## Action item:
Starting with the line in which "Viewport: 204px width, 147px height." appears, give back every line exactly as written until the listing ends, excluding pictures.
________________________________________
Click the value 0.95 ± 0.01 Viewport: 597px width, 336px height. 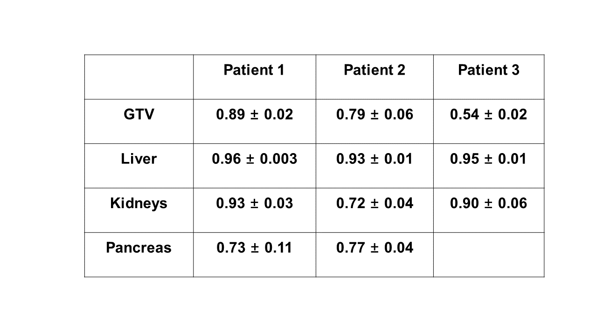point(488,159)
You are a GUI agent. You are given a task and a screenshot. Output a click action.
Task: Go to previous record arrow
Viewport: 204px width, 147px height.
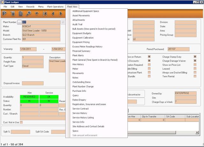pyautogui.click(x=53, y=13)
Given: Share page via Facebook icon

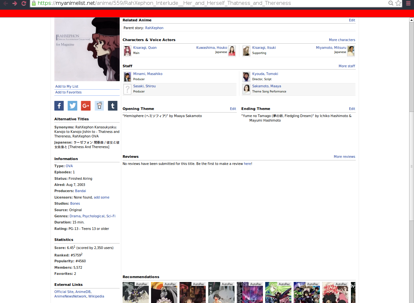Looking at the screenshot, I should pos(59,106).
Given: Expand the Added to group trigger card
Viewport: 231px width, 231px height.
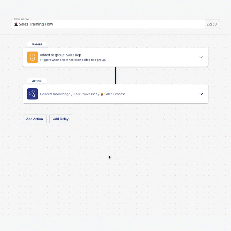Looking at the screenshot, I should coord(201,57).
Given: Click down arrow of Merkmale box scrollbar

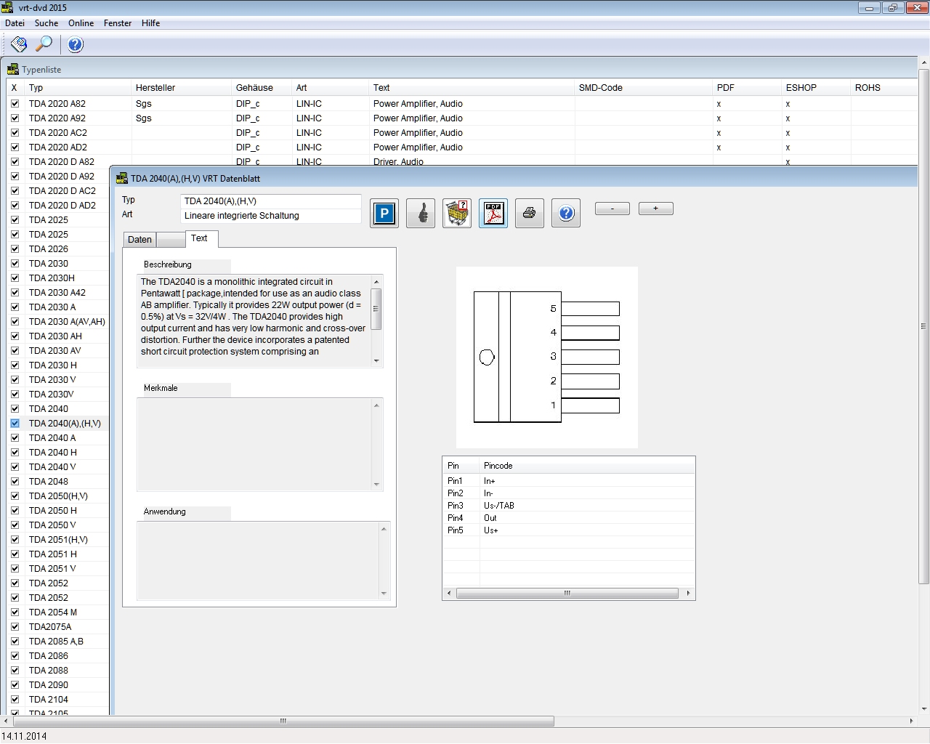Looking at the screenshot, I should tap(376, 484).
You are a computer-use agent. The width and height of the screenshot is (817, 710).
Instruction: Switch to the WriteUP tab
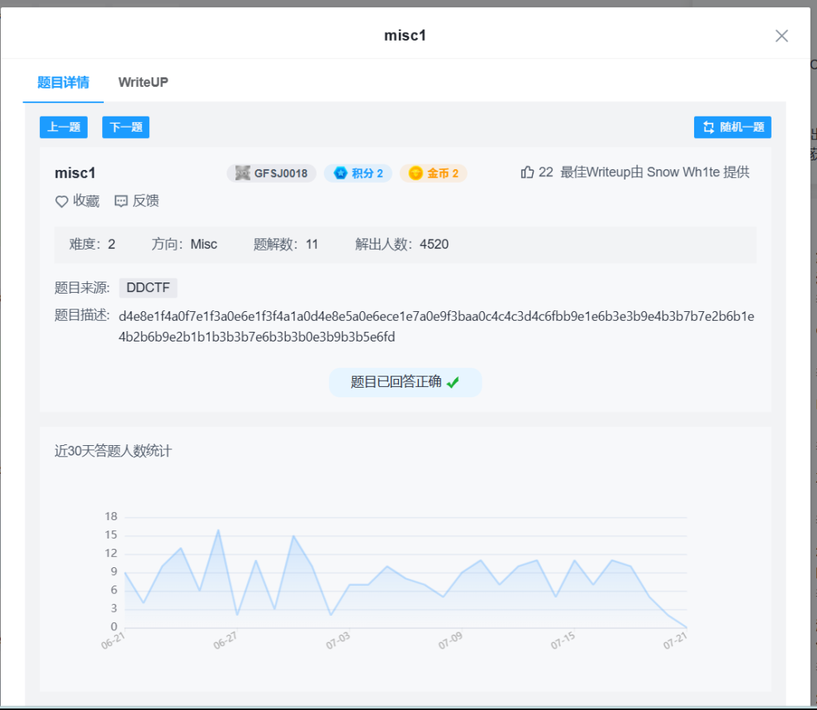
________________________________________
## Response below:
Viewport: 204px width, 147px height.
pyautogui.click(x=53, y=13)
Given: Share page via Facebook icon

Looking at the screenshot, I should pos(59,106).
Given: Expand the Added to group trigger card
Viewport: 231px width, 231px height.
Looking at the screenshot, I should coord(201,57).
Given: Click down arrow of Merkmale box scrollbar

Looking at the screenshot, I should tap(376, 484).
You are a computer-use agent. The width and height of the screenshot is (817, 710).
Instruction: Switch to the WriteUP tab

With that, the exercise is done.